* **SELECTED TEXT**
Description

Though many Americans might be aware of the Olympian and football Hall of Famer Jim Thorpe or of Navajo golfer Notah Begay, few know of the fundamental role that Native athletes have played in modern sports: introducing popular games and contests, excelling as players, and distinguishing themselves as coaches. The full breadth and richness of this tradition unfolds in Native Athletes in Sport and Society, which highlights the accomplishments of Indigenous athletes in the United States and Canada but also explores what these accomplishments have meant to Native American spectators and citizens alike. Here are Thorpe and Begay as well as the Winnebago baseball player George Johnson, the Snohomish Notre Dame center Thomas Yarr, the Penobscot baseball player Louis Francis Sockalexis, and the Lakota basketball player SuAnne Big Crow. Their stories are told alongside those of Native athletic teams such as the NFL’s Oorang Indians, the Shiprock Cardinals (a Navajo women’s basketball team), the women athletes of the Six Nations Reserve, and the Fort Shaw Indian Boarding School’s girls’ basketball team, who competed in the 1904 World’s Fair. Superstars and fallen stars, journeymen and amateurs, coaches and gatekeepers, activists and tricksters appear side by side in this collection, their stories articulating the issues of power and possibility, difference and identity, representation and remembrance that have shaped the means and meaning of American Indians playing sport in North America.

* **WRITTEN TASK**
Answer these questions using the book description above.
1. Which nation does the text associate with the golfer Notah Begay?
2. Which NFL team does the text name?
3. At what event did the Fort Shaw Indian Boarding School's girls' basketball team compete?

Records from a data source
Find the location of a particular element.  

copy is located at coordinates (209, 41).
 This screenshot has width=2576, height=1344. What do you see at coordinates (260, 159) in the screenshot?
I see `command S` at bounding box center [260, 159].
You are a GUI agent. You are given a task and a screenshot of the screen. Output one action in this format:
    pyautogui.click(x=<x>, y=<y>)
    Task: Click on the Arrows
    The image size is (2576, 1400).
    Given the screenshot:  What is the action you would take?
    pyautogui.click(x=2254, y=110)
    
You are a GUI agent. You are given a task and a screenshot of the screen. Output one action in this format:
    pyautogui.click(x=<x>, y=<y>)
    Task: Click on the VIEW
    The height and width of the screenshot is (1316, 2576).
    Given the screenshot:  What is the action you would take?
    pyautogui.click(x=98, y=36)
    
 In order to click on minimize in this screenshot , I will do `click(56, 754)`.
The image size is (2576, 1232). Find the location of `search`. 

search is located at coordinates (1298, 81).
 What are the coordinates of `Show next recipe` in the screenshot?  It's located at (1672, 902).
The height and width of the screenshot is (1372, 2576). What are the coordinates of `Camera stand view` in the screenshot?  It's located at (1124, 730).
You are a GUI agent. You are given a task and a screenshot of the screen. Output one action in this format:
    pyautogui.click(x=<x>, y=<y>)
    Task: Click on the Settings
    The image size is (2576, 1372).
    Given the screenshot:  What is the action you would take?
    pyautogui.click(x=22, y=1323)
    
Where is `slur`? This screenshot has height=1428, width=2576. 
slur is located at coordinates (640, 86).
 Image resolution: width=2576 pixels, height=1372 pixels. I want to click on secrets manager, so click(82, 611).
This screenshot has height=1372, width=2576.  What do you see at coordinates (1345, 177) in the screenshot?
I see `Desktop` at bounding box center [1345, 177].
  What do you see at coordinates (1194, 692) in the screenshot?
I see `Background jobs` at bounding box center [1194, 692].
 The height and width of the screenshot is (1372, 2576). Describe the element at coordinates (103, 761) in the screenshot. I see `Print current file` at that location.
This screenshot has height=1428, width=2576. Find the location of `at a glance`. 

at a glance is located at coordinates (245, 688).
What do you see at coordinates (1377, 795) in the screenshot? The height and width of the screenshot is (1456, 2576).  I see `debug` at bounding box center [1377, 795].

* **TASK RESPONSE**
1. Navajo.
2. The Oorang Indians.
3. The 1904 World's Fair.